All that just to ask, which culture doesn’t like to chat? I know that, growing up in rural Manitoba, the kitchen table is the centre of discussion in the home, and as a Française, my partner will agree. But that’s where our similarities on the topic end. I often get the impression that I don’t “discuss” the way she expects me to, and my partner’s method of discussion is one that invariably leads to a fight. So, I am wondering about the whole process of discussion because I’m sure most of us enjoy sitting with friends and gossiping about work or even the banal observations from the day. This is what makes us people; this is what we do, and this is how we exchange our thoughts and ideas. But I’ve noticed I may be going about it wrong. So, what does this have to do with how people exchange ideas? I think it depends who you ask.
As someone from the countryside, this is how I discuss: I make a statement of observation within a group of friends, and it’s either accepted without much pause or it is received in silence. Obviously, the former is the most desired outcome, and this essentially means your observation was met with no real opposition and requires no further discussion.
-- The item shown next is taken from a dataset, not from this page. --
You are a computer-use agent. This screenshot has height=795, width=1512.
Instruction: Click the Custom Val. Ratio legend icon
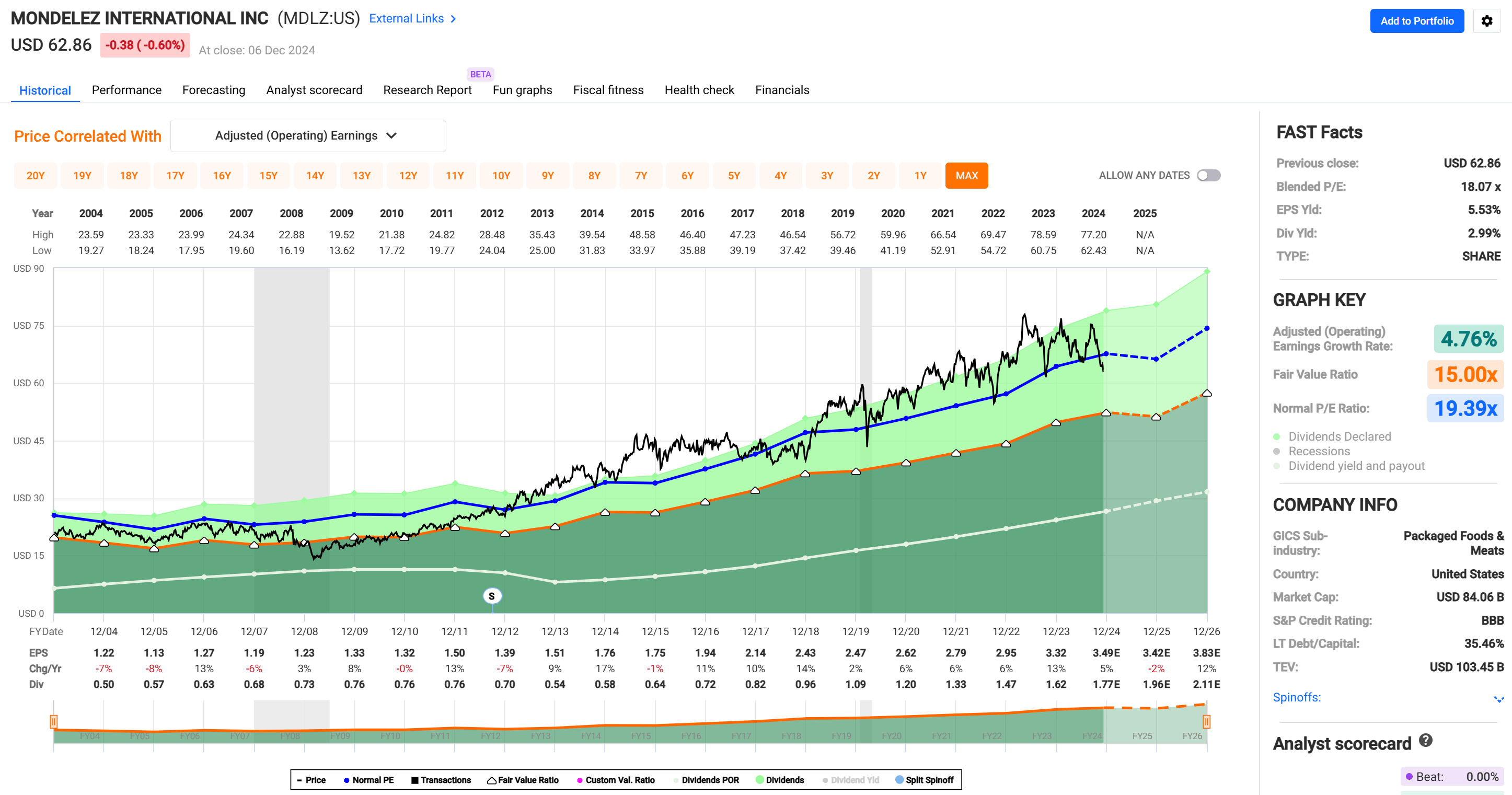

The latter means it was not agreed with, but the other participants feel no need to take it any further nor create a big stink over it. Nice and neat. It doesn’t require the barrage of questioning and scrutinizing that my partner expects from her listeners. Perhaps this is why I get corralled into being called passive or even naïve.
From my observations, this is the “French way” of discussing: Propose an idea and let it be subjected to a hammering of questions and critiques by all within earshot, whether they’re at the table, standing nearby, or even just walking past the café where the “discussion” is taking place.
The end goal being that, even if your observational statement is not true, it has survived countless rounds of interrogation, and you can rest easily knowing you have convinced everyone involved that this is just one perspective of many available to the situation.
Despite my way of discussing and hers, I cannot help but be attracted to those with strong opinions who challenge every goddamn thing I say. As much as it pisses me off, I respect that. I respect people who balk at a theory and take things to task to see just who’s who and what’s what. I love her very much but, even after nearly seven years of “discussing” with her, my Canadian-ness still struggles to adapt.
At the same time, I know that Canadians are not innocent, and we have our assumptions. We are just as guilty of possessing our own silly stereotypes about others. And for that, I’d like to apologize.